En este salto, algunos nos preguntamos si a lomos de la inteligencia artificial estamos pasando del hombre al último hombre. Paralelamente, el peso de la amenaza ecológica refuerza el miedo a un futuro inhabitable sin encontrar el consenso para revertir estas tendencias, en unos seres —los humanos— de vida corta, incapaces de cambiar hábitos y hacer sacrificios por un futuro que ya no verán. Mientras tanto, los poderosos de este mundo se amparan en la capacidad de evolución imparable de la técnica y de la ciencia, que seguro que ofrecerán soluciones. Siempre se encuentran coartadas para eludir los problemas que incomodan, y sobre todo las encuentran quienes más tienen y no quieren sacrificar nada.
Inquietud, pues. El futuro no es la promesa que era. El bienestar no crece exponencialmente como nos habían dicho.

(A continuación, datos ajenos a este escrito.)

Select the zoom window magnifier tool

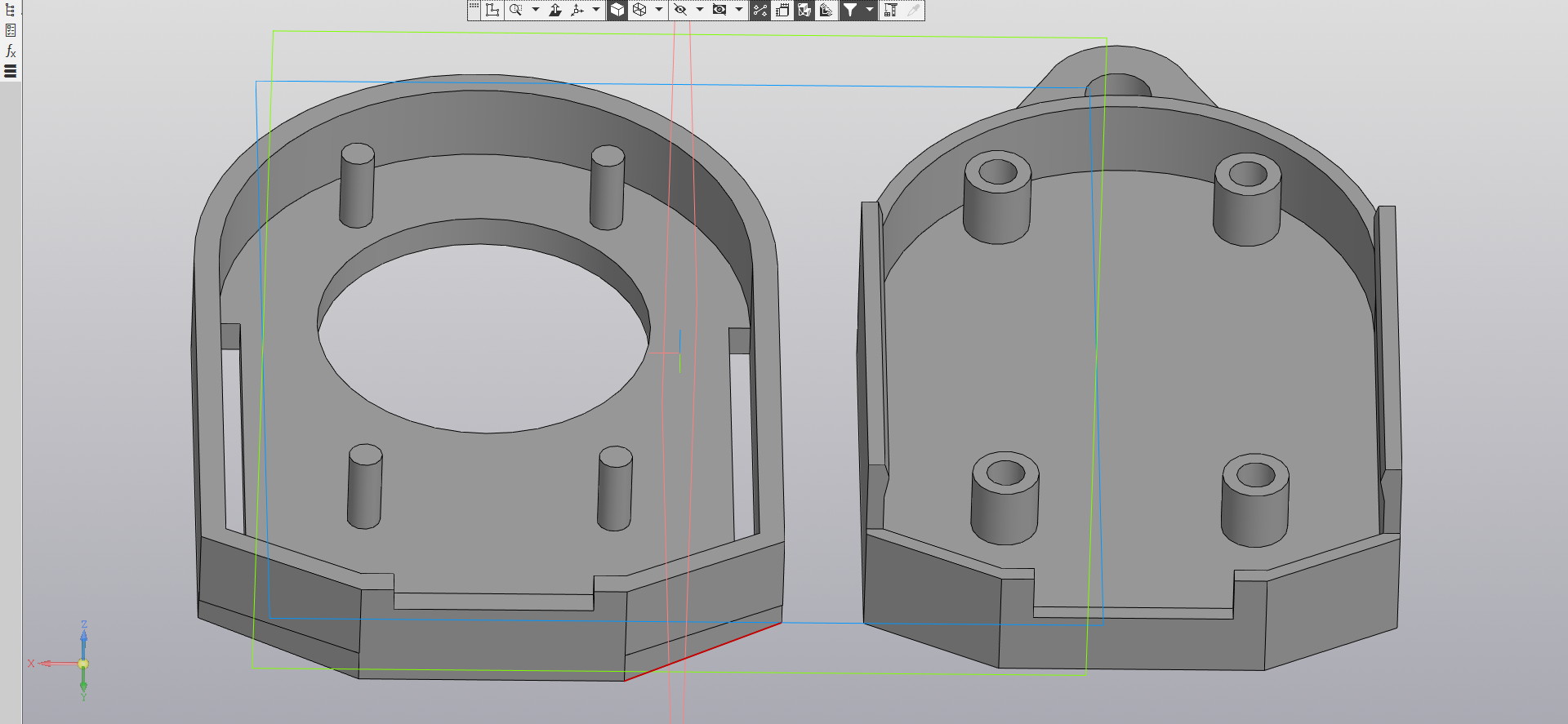[x=515, y=10]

Y la humanidad sigue fragmentada, en un momento en que las tensiones se han disparado, los europeos volvemos a tener la guerra en casa (y pensábamos —por ingenuidad o absurda prepotencia— que ya no pasaría nunca más), las confrontaciones no se detienen (y los riesgos aumentan: el arma nuclear está ahí y nadie puede garantizar que algún nihilista no se deje llevar por su delirio), lejos de constituir una humanidad.

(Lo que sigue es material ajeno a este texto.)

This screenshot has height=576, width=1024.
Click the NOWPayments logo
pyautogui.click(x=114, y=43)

¿Qué vemos? Señales contradictorias. Es cierto que el desarrollo científico avanza. Pero acabamos de asistir a un relevante ejercicio de humildad: la respuesta a una pandemia ha sido encerrarnos en casa por real decreto, como en las antiguas pestes. (Y, sea dicho entre paréntesis, todo el mundo ha obedecido.) Las desigualdades en el mundo continúan siendo abismales, hasta contemplar la posibilidad, vía la tecnología, de que lleguemos a la fractura de la humanidad. Y el desarrollo científico plantea serios interrogantes sobre la capacidad de gobernarlo, es decir, de mantener la condición humana. Y la democracia sufre una oleada de autoritarismo posdemocrático que genera muchas dudas sobre la viabilidad de los regímenes respetuosos con los derechos y las libertades de las personas.
¿Hasta dónde podemos llegar? Esta es la cuestión: el proyecto ilustrado que dio sentido y dignidad a las personas, reconociendo la capacidad de cada cual de pensar y decidir por sí mismo, como lo definió Immanuel Kant, es decir, de emanciparse de las verdades de recorrido obligatorio, ¿puede seguir vigente o no?
“¿Cómo podemos ser gatos?”. Jaron Lanier dice que las redes sociales nos han convertido en perros adiestrados, pero él cree que sería mejor que fuéramos gatos, que valoran su independencia. “¿Cómo podemos seguir siendo autónomos en un mundo en que nos vigilan constantemente y donde nos espolean, en un sentido u otro, unos algoritmos manejados por algunas de las empresas más ricas de la historia, que no tienen otra manera de ganar dinero que consiguiendo que les paguen para modificar nuestro comportamiento?”, escribe Jaron Lanier. Y encima les regalamos la materia prima.
Crear sentido es crear nuestro mundo. Negar el sentido es renunciar a nuestro mundo. Tengámoslo presente cuando pensemos en el futuro.